Sometime ago in the Welsh countryside, on Halloween two men not familiar with the area, were invited into a house where small people were seen dancing, drinking and singing by the fire. The travelers entered but when both men were offered to drink, one of the men refused. He knew the tricks of small people, and begged his friend to leave with him. The man only laughed and stayed as his worried friend left in haste while his friend took the drink from the cup that was offered. Invited to dance, he joined them. Outside though a window, his departing friend saw his traveling partner dancing by the fire. He took off into the night and returned the next morning, only to find that the home had vanished. Time passed and the man who entered the home was never heard from again. The next Halloween, however, returning to the very spot where he last saw his friend and with a sudden gust of wind he saw the home reappear! Inside he could see his friend, still dancing with the little people to the rhythm of their intoxicating music, as if time had stood still and not passed for a single minute. Then the home vanished, only to be seen again on the following Halloween. The man who is dancing doesn’t feel the passing of time, he does not know that he is a prisoner… but the fairies know.

 

This is just one of many tales of the fairy-kind’s ability to confuse and whisk away unsuspecting human folk.

Who are the Little-People?

Where do they come from? The fairies are said to inhabit the air, make homes in earthen mounds (or fairy mounds), and they are said to live within the earth, in what J.R.R. Tolkien might have called Middle Earth. The early Celts believed that the natural world around them; trees, rocks, bodies of water, were alive with spirits – elemental forces that were unfriendly to the race of men and were always conspiring to do us harm unless the proper offerings and prayers were made. With the introduction of Christianity to the deep forests of northern Europe, the idea of the fallen angels mixed with the concept of the fairies. Now they were seen as something that was not altogether godly, nor entirely demonic, condemned to inhabit the earth somewhere in-between heaven and hell, and still holding on to their potent powers of magic.

 

Though the idea of the fairy in modern times has been diluted to something benign and friendly, or just downright silly, our ancient ancestors held a different view.
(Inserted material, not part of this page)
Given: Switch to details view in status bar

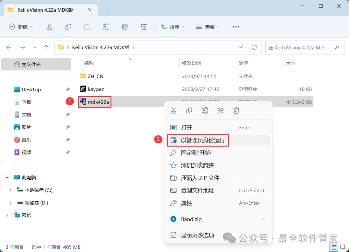Looking at the screenshot, I should point(334,247).
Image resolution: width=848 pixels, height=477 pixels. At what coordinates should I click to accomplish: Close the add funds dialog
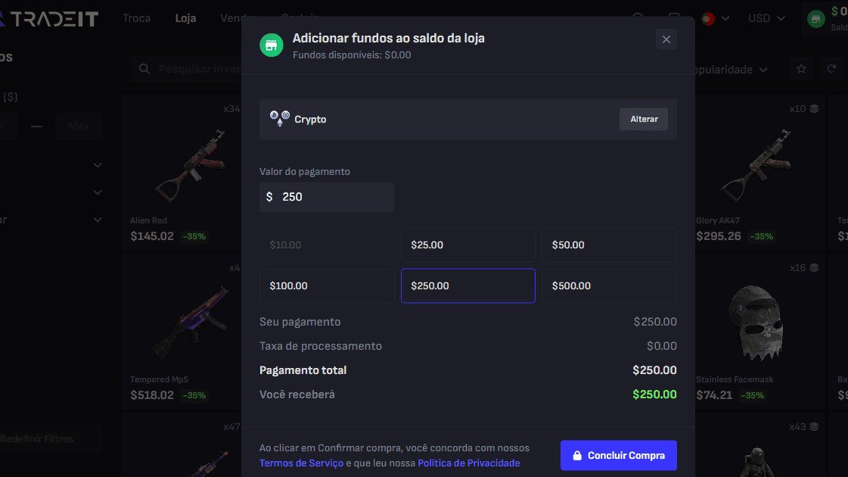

There are kinder types of sprites or fairy folk. In Scandinavian lore, household fairies or Nisse who are more a kin to mischievous children can help with the household chores and farm work, and can be seen as household guardians. But they can also cause personal items to disappear and then, after looking with much frustration, the lost item will reappear in the spot where the thing should have been in the first place! Modern people might confuse these fairies with ghosts or demons, but people familiar with the lore of the harmless Nisse know better. This idea of a helper spirit was exploited by the witch-hunts’ of the middle ages and the kindly fairies were now considered to be imps or familiars, the demonic pets that the witch employed to do her dirty work. It is now common to look upon the witch hysteria as superstition run amuck, and there is no doubt that there were thousands killed out of superstition and ignorance, but was there a select group of people using the elemental fairy folk to bring about hardship and misfortune for their own uses? And were the fairy folk grinning in the shadows when their witch owner was being tried and executed? Did the witch ever really have full possession of the fairy, or was the creature using the witch?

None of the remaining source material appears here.